Research Overview

We are a multidisciplinary group based in the Chemical Engineering Department at Imperial College London.  

The Elani group take inspiration from biology to create a new generation of artificial bioinspired technologies. We build new biological devices and biomolecular robots by harnessing both engineered biological and synthetic components. Our ambition is to usher in a new era of BioDesign where synthetic cells and bio-inspired nanoparticles are constructed from the bottom up for applications in therapeutics, diagnostics, vaccines, sensing, bio-manufacture, and energy.

This challenge requires us to develop new technologies, use new chemistry, and have a core molecular understanding of the systems we are working with. For this reason, we are a diverse bunch. Our team comprises of engineers, chemists, physicists, biologists, and biotechnologists. Our core research themes are given below.

Bottom-up Synthetic Biology

We design and build synthetic cells that possess behaviours that are the hallmarks of life: motility, energy generation, communication, replication, sensing, computation, protein production, self-repair, and evolution. We use synthetic cells as engineered micromachines that perform biotechnologically useful functions in industrial and clinical applications.

Biomimetic cell models

By blurring the boundaries between living and non-living matter, we use artificial cells as models to shed light on fundamental questions of biological and biomedical relevance. What are the rules governing eukaryotic cell architectures? How do membrane properties affect cellular functions? What is the role of liquid-liquid phase separation in biology? How do drugs cross biological barriers to reach their target site? These are all open questions we are actively exploring. We are also developing our biomimetic models as tools that feed into drug/agrichem discovery pipelines.
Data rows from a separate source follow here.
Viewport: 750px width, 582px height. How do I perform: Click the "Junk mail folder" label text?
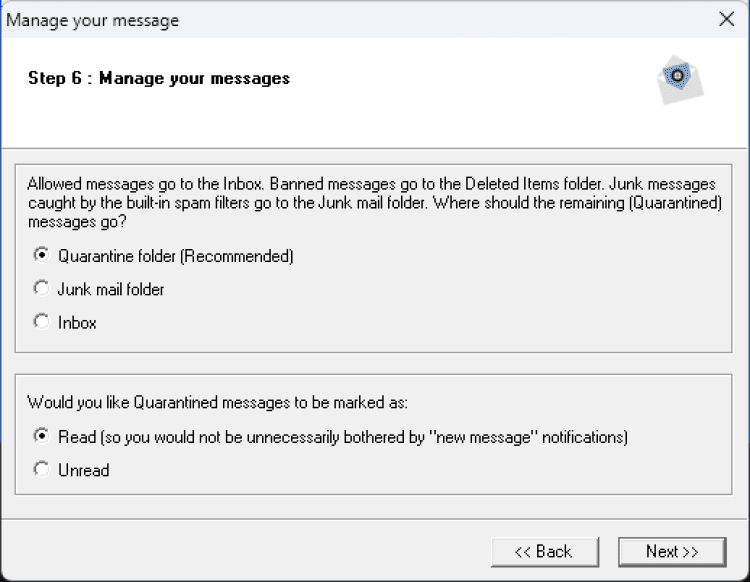(111, 290)
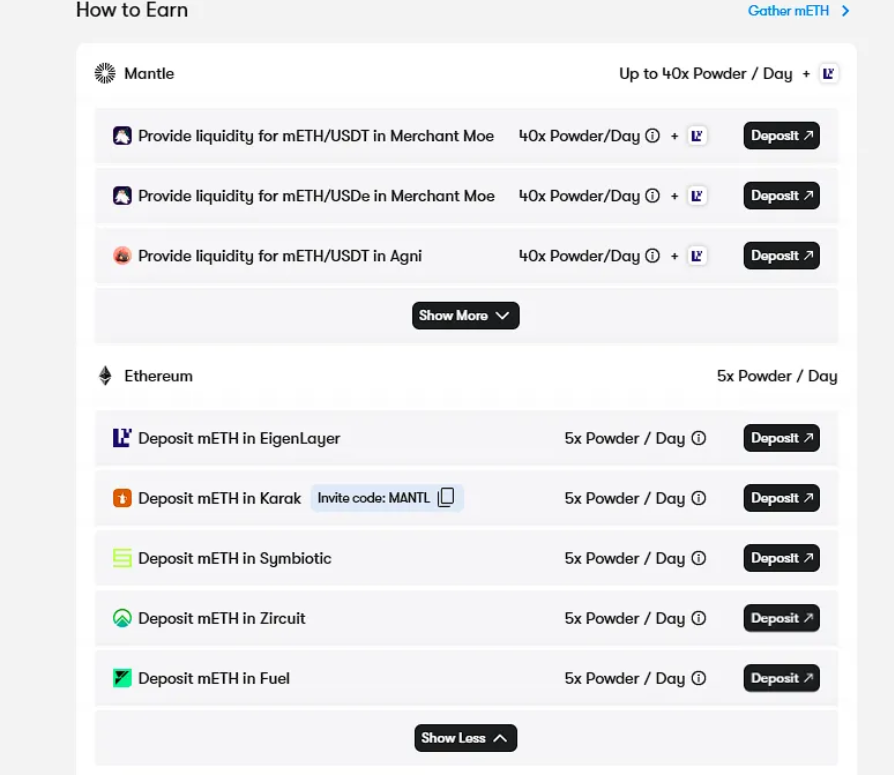Collapse the Ethereum list with Show Less
The height and width of the screenshot is (775, 894).
[465, 738]
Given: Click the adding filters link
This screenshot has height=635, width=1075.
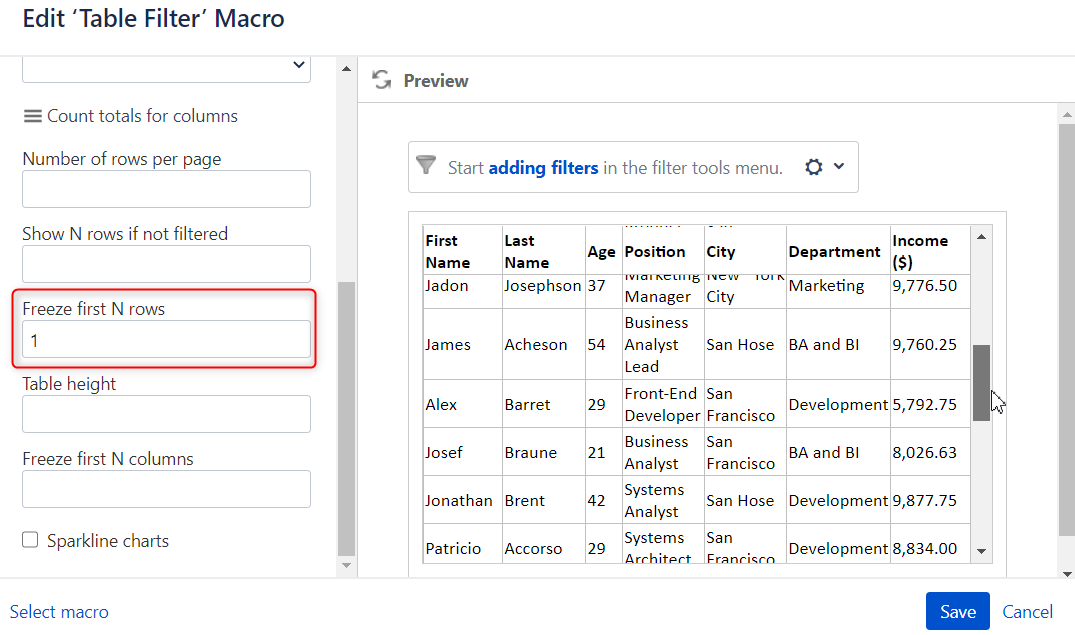Looking at the screenshot, I should [x=543, y=168].
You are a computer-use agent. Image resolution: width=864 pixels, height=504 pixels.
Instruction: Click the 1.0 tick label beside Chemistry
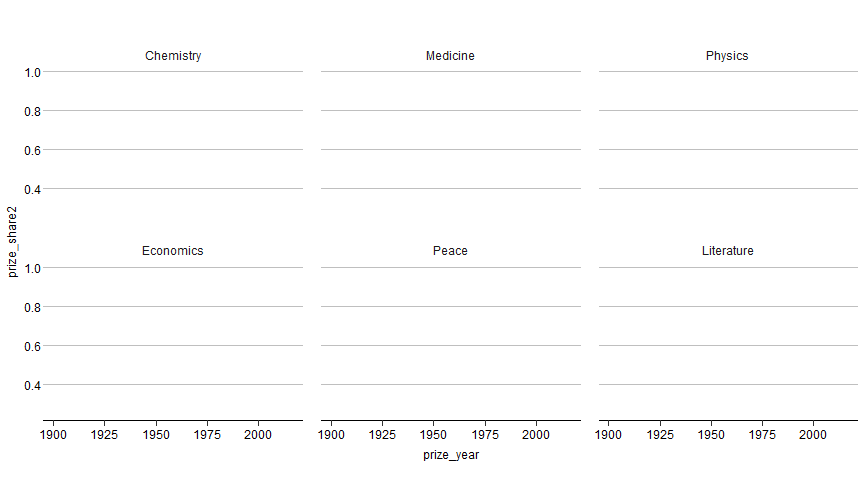click(x=32, y=72)

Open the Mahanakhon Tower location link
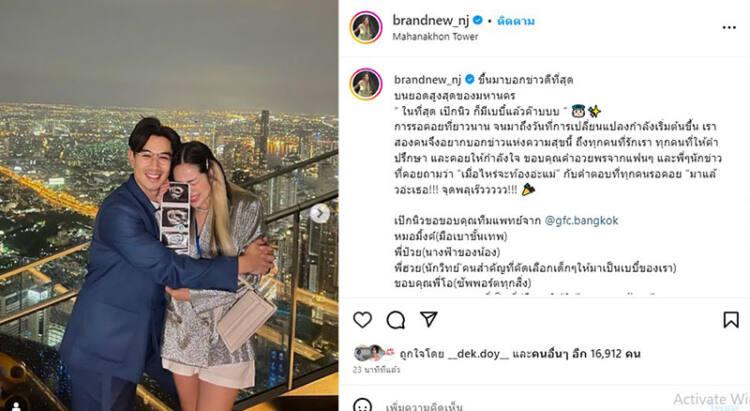pyautogui.click(x=435, y=36)
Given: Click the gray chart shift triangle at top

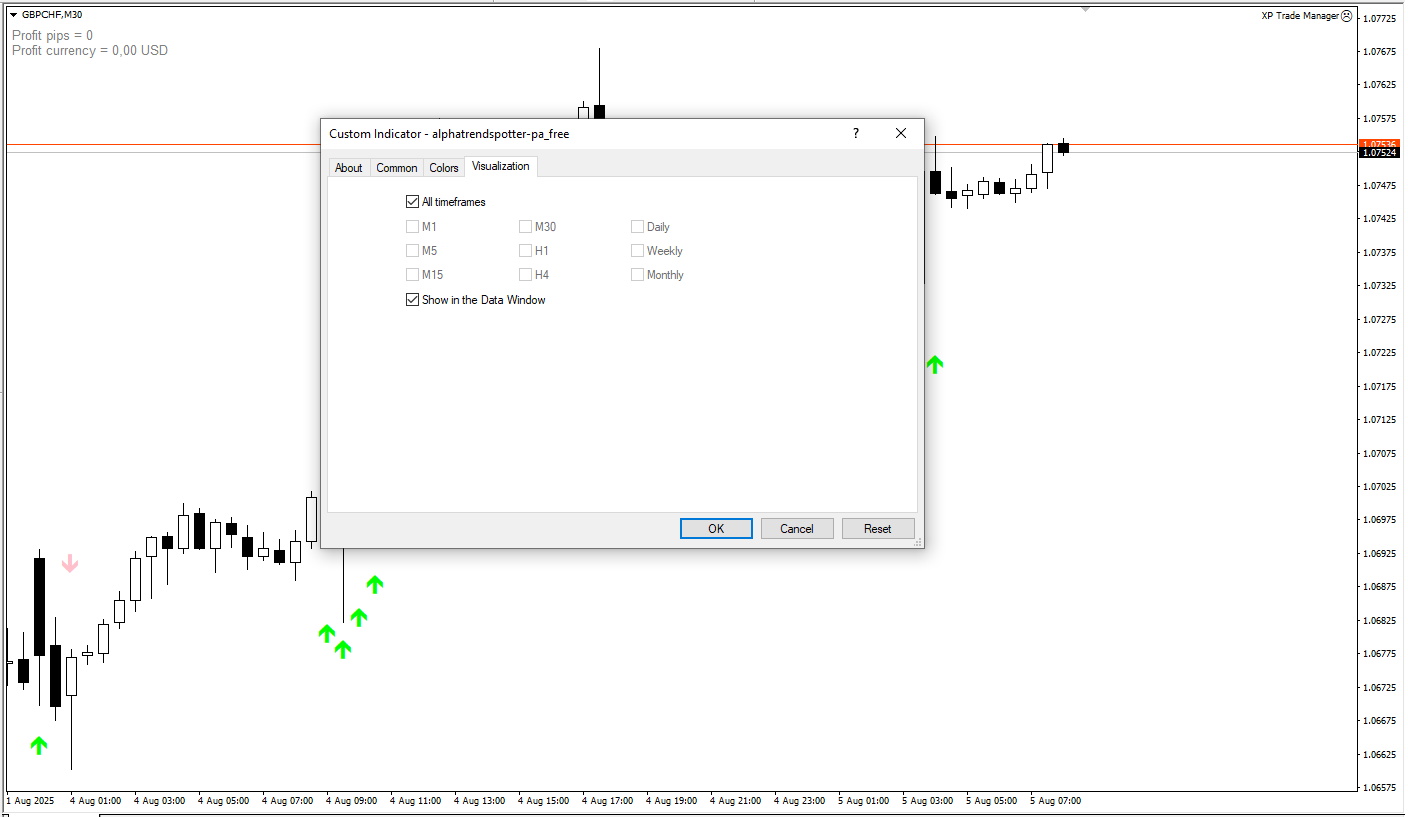Looking at the screenshot, I should point(1086,9).
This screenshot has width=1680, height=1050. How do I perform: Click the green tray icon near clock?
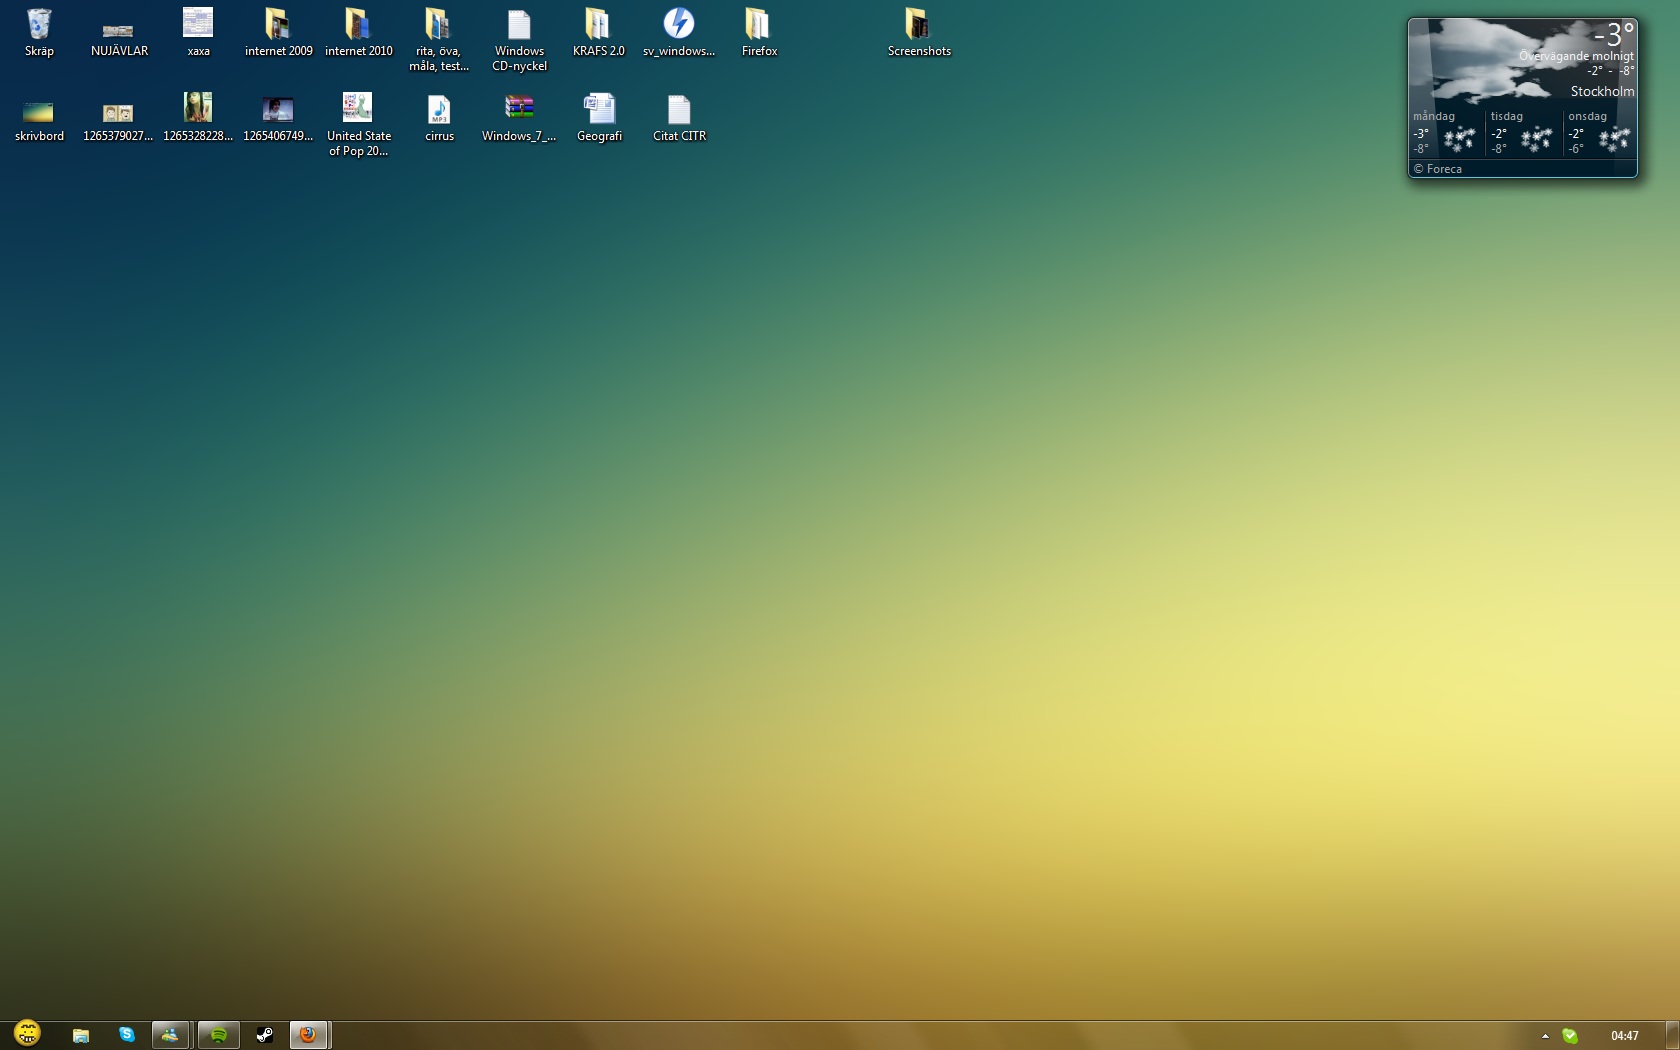click(1570, 1036)
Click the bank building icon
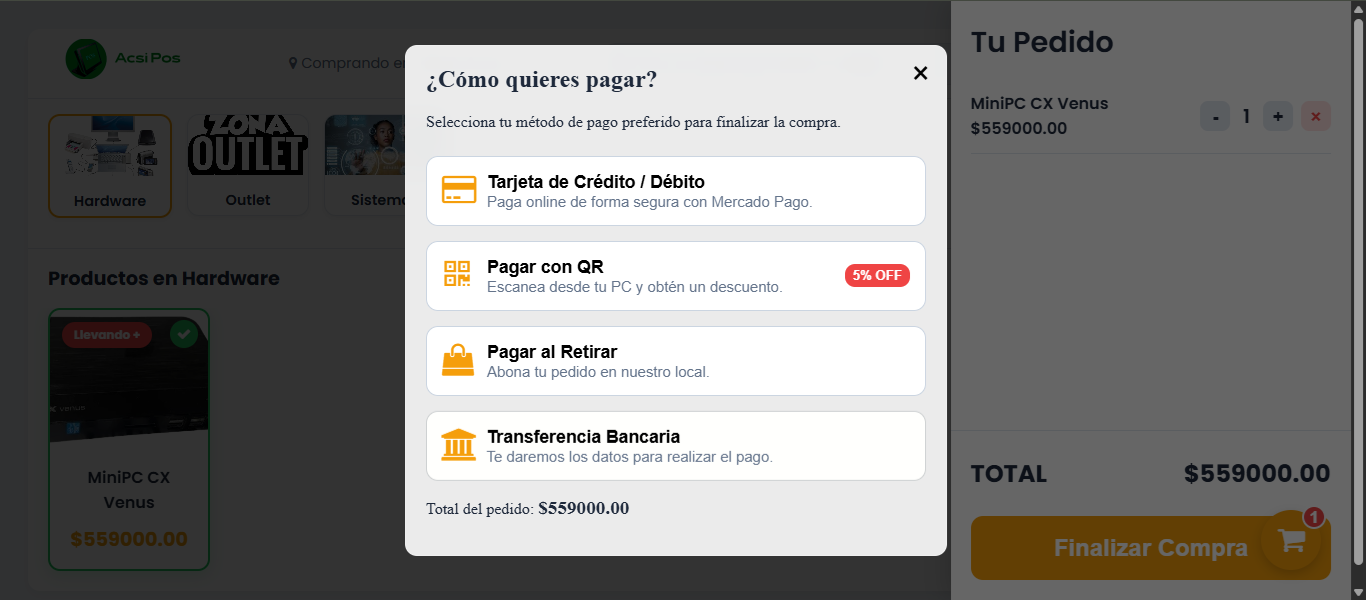The height and width of the screenshot is (600, 1366). [458, 445]
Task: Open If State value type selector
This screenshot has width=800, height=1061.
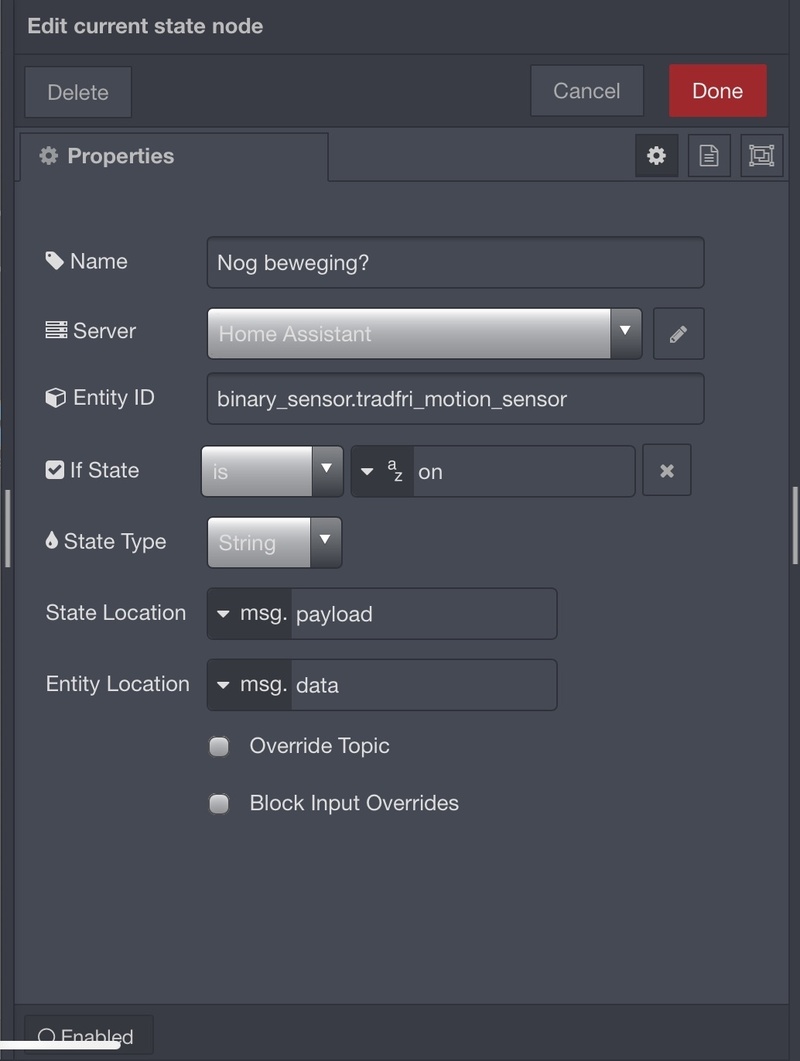Action: [381, 471]
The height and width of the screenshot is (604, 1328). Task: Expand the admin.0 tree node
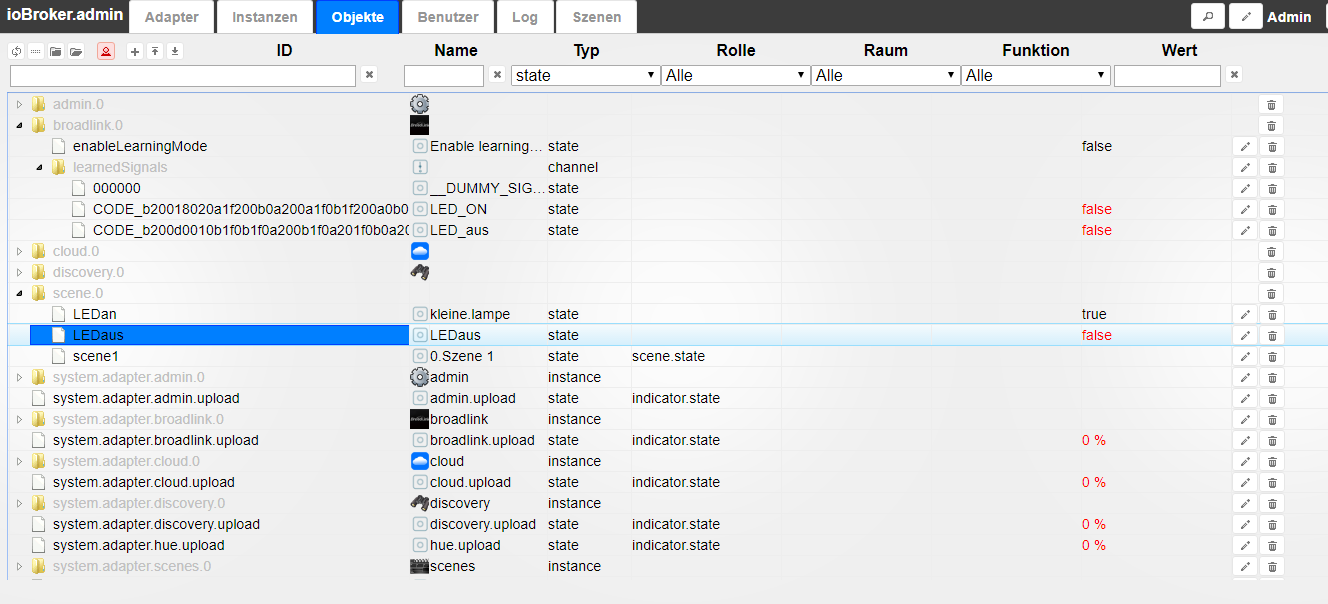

Soft matter particle engineering

We develop new platforms which enable precision engineering of nano/micro-scale soft particles with user-defined architectures. We can control the shape, molecular topology, number of compartments, lipid composition, membrane asymmetry, phase, compartment connectivity, and encapsulated cargo of the particles. We are particularly interested in designing novel stimuli-responsive membranes that can be activated in response to various intrinsic/extrinsic cues (temperature, light, magnetic fields, acoustic waves, pH, hypoxia). We are applying these particles in drug delivery, vaccines, synthetic biology, and biosensing applications.

Cellular Bionics and BioHybrids

We are interested in fusing engineered (inanimate) biochemical microsystems with biological cells to yield living/synthetic composite systems. We embed living cells in synthetic ones, engineer them to act as organelles within the hybrid entity, and create populations of interacting living and synthetic cells. A summary of this strand of the group’s research is shown in the video below.

Our Research Community

Being a multidisciplinary research group, collaborations are central to what we do. We have active projects with academics from a host of departments at Imperial College and beyond, including Chemical Engineering, Chemistry, Medicine, Bioengineering, Public Health and Life Sciences. Our group is an integral part of the Membrane Biophysics Platform, and is affiliated with several large-scale centres at Imperial which align with our research ambitions, including:

• FabriCELL

• Imperial College Centre for Synthetic Biology

• BioDesign Engineering CDT

• Cellular Bionics Centre

• Institute of Chemical Biology  

• Organ on a Chip Network

Our Funders

We thank our funders for their generous support. Our current funders are the UKRI through a Future Leaders Fellowship and the EPSRC, BBSRC, NSF, The Royal Society, Leverhulme Trust, and Royal Society of Chemistry. We also thank our industrial sponsors: GSK Vaccines, AstraZeneca and Syngenta.